Among the priests killed in India, are recalled Rev. Bernard Digal, of the Archdiocese of Cuttack-Bhubaneshwar: the first Catholic priest to be killed from the campaign of anti-Christian violence in Orissa that has provoked, according to statistics from the Indian Bishops’ Conference, 81 deaths; 22,236 refugees in government-run camps, and over 40,000 people who have fled the district of Kandhamal; 450 villages were affected by the violence; 4,677 houses, 236 churches, and 36 convents, institutes, and religious structures were destroyed; 5 Catholic priests and 15 pastors were violently beaten, and a religious sister was raped and publicly humiliated. Rev. Bernard was attacked on August 25, 2008, at the beginning of the pogrom and died two months later.

Other priests who died violently in India in 2008 were: Fr. Thomas Pandippallyil, Fr. Samuel Francis, and human rights activist Fr. Mariampillai Xavier Karunaratnam. In addition, lay volunteers and other lay people fell victim to Hindu extremists who destroyed schools and burnt churches in Orissa and elsewhere in India.

Also in Asia, Fr. Jesus Reynaldo Roda was killed by gunfire in the Philippines, where he ran a small missionary post and led a community of about 30 Catholics involved in programs of basic instruction and inter-religious dialogue. He had earlier received death threats from the Muslim terrorist groups associated with Abu Sayyaf. The first priest to be killed in of Nepal was Fr. Johnson Moyalan. In the middle of the night, a group of armed men broke into the Salesian mission of Sirsia, 15 km from the Indian border, in an attack possibly by Hindu extremists.
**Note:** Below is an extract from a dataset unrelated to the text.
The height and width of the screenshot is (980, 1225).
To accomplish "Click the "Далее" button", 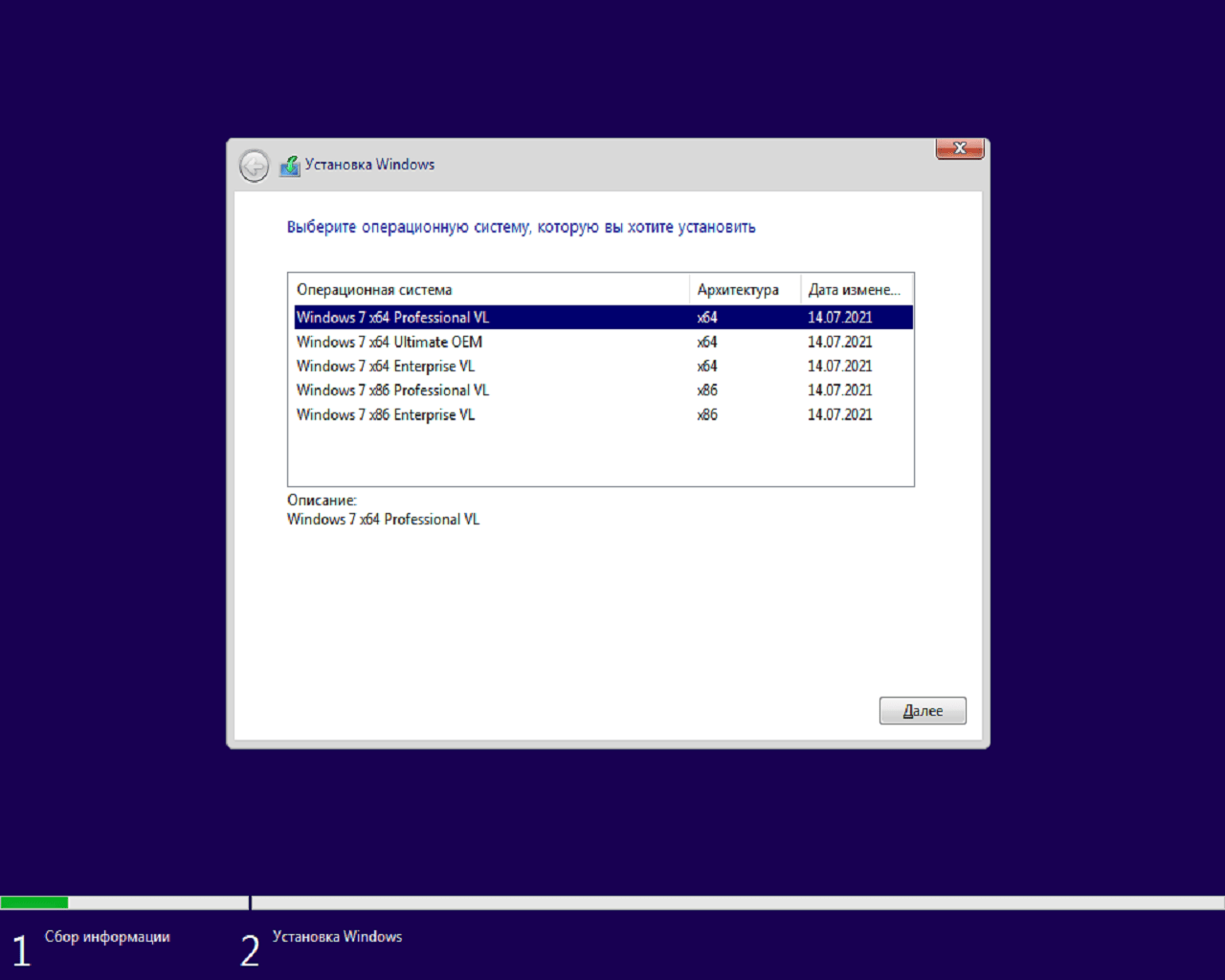I will [922, 710].
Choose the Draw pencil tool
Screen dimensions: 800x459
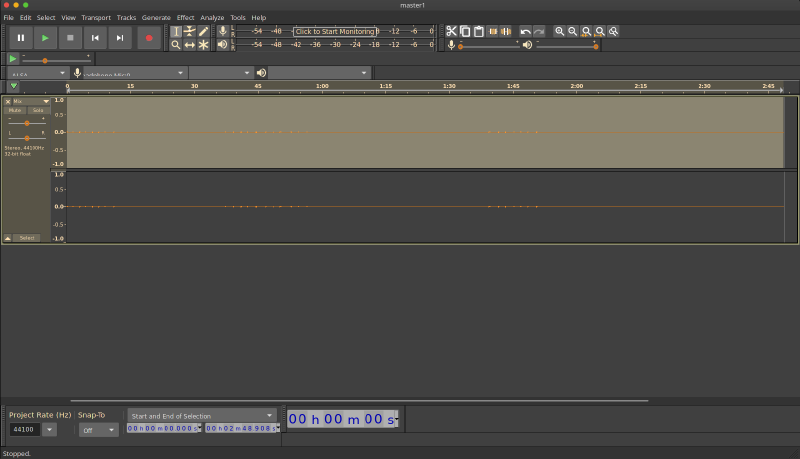(203, 31)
In North and South America, 5 priests were killed in 2008: 2 in Mexico, 1 in Venezuela, 1 in Colombia, and 1 in Brazil. They were in Mexico: Fr. Julio Cesar Mendoza Acuma and Fr. Gerardo Manuel Miranda Avalos. In Venezuela, Fr. Pedro Daniel Orellana Hidalgo, who was apparently strangled to death and tortured. A missionary priest, Fr. Jaime Ossa Toro, was stabbed to death in Medellin, Colombia. Fr. Nilson José Brasiliano, was stabbed to death in the Brazilian state of Parana.


In Africa, 3 priests, 1 religious, and 1 lay volunteer suffered violent deaths in Kenya, Guinea Conakry, Nigeria, and the Democratic Republic of Congo in 2008.
In Kenya, the following were killed: Fr. Michael Kamau Ithondeka, and Fr. Brian Thorp. Brother Joseph Douet, 62 years of age, of the Christian Brothers of Saint Gabriel, was killed in Katako, in Guinea Conakry, while at prayer in the school he founded. Fr. John Mark Ikpiki was killed in Nigeria. Amongst the tragic deaths in the Democratic Republic of Congo, a lay volunteer Boduin Ntamenya, a native of Goma who was killed while he was carrying out his humanitarian work in a war zone.


In Europe, two Jesuit priests were killed in Russia. Father Otto Messmer and Father Victor Betancourt were murdered in their rooms in Moscow.

In the decade 1980-1989, 115 Catholic missionaries died a violent death. However the number is certainly higher since it refers only to cases reported and confirmed. According to Vatican sources, the list is never complete.